## ДАННЫЙ ОТРЫВОК
============================================================

За полем ржи кустарник рос.
И почки нераскрытых роз
Клонились, влажные от слез,
Росистым ранним утром.
 
 
Но дважды утренняя мгла
Сошла, и роза расцвела.
И так роса была светла
На ней душистым утром...
 
 
Ты, нераскрывшийся цветок,
Расправишь каждый лепесток
И тех, чей вечер недалек,
Согреешь летним утром!
 
   Крукшенки проводили Бернса и Николя в путешествие, взяв с поэта слово, что по приезде он снова остановится у них.
   О поездке с Николем остались отрывочные записи в дневнике, несколько писем и отличные стихи. Путешественники объехали все северное предгорье, посетили исторические места, видели разрушенные замки, старинные аббатства, дом, где родилась несчастная королева Шотландии Мария Стюарт, и замок, где, по преданию, Макбет убил короля Дункана. Они побывали в городе Инвернессе — одном из самых древних шотландских городов, считавшемся еще столицей первых жителей Шотландии — пиктов, видели скалистое Кинкардинское ущелье и поле знаменитой битвы при Баннокберне, где Роберт Брюс разбил англичан. Бернс долго стоял над камнем, отмечающим то место, куда, по преданию, Роберт Брюс воткнул древко шотландского знамени «с кроваво-алым львом».

============================================================

## ЗАДАНИЕ 1
Перепишите часть отрывка, которая начинается словами «И так роса была» и заканчивается словами «остановится у них.». Поменяйте в ней «лепесток» на «листок».
## ЗАДАНИЕ 2
Передайте содержание отрывка в двух предложениях.
## ЗАДАНИЕ 3
Перечислите всех людей, которых отрывок называет по имени или фамилии.

============================================================

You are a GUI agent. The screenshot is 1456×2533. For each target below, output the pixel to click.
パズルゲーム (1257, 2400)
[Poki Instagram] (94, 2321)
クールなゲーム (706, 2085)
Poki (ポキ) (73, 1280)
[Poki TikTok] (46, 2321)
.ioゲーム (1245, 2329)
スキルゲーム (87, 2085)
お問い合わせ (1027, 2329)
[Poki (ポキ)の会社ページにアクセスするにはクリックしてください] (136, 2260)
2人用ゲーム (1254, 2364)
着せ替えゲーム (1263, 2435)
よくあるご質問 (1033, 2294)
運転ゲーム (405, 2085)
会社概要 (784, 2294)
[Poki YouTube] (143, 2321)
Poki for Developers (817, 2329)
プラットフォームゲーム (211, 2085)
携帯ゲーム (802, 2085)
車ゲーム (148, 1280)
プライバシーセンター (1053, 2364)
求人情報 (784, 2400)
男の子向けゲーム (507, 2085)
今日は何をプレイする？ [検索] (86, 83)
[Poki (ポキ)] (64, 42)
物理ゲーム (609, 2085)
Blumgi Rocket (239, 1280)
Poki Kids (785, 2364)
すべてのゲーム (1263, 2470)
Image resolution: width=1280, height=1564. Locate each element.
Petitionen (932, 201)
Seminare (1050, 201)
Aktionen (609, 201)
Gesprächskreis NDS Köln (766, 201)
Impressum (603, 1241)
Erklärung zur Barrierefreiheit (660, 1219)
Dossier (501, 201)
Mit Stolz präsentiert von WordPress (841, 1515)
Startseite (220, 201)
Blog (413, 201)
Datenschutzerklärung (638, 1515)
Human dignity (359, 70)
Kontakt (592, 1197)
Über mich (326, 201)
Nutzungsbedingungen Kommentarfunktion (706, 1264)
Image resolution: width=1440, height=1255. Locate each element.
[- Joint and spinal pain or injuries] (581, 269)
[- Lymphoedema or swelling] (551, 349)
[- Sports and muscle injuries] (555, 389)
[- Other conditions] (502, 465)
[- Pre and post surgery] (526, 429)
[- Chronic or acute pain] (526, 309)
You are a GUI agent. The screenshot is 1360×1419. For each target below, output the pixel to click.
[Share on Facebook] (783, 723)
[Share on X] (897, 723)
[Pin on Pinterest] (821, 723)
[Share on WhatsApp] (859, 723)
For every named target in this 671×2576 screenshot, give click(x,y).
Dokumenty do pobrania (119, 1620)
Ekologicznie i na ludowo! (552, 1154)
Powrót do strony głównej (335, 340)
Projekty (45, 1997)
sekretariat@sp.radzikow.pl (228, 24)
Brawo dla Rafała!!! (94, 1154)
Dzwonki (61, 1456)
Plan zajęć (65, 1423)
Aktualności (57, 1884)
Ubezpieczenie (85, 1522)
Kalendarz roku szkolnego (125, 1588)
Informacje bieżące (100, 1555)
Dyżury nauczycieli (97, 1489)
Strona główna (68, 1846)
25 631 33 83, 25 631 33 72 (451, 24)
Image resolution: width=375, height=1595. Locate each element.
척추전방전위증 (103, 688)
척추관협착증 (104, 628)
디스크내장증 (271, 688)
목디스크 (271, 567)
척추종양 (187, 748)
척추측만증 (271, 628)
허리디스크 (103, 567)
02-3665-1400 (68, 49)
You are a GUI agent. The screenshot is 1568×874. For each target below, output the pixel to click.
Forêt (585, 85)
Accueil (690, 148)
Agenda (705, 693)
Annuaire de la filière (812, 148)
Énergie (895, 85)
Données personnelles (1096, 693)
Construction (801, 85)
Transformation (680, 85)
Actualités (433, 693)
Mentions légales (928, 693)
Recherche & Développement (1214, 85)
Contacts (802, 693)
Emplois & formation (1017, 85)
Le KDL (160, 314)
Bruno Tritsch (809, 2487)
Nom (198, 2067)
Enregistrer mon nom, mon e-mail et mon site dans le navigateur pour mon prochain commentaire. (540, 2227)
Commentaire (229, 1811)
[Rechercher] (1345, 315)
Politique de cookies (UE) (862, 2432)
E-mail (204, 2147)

============================================================

## РЕШЕНИЕ ЗАДАЧИ 1
И так роса была светла
На ней душистым утром...
 
 
Ты, нераскрывшийся цветок,
Расправишь каждый листок
И тех, чей вечер недалек,
Согреешь летним утром!
 
   Крукшенки проводили Бернса и Николя в путешествие, взяв с поэта слово, что по приезде он снова остановится у них.

## РЕШЕНИЕ ЗАДАЧИ 2
В стихах говорится о нераскрытых бутонах роз у поля ржи: прошло два утра, роза расцвела, а нераскрывшемуся цветку обещано, что он согреет тех, чей вечер недалек. Затем рассказывается, как Бернс и Николь, которых проводили Крукшенки, объехали северное предгорье Шотландии и видели исторические места, в том числе Инвернесс, Кинкардинское ущелье и поле битвы при Баннокберне.

## РЕШЕНИЕ ЗАДАЧИ 3
Крукшенки
Бернс
Николь
Мария Стюарт
Макбет
король Дункан
Роберт Брюс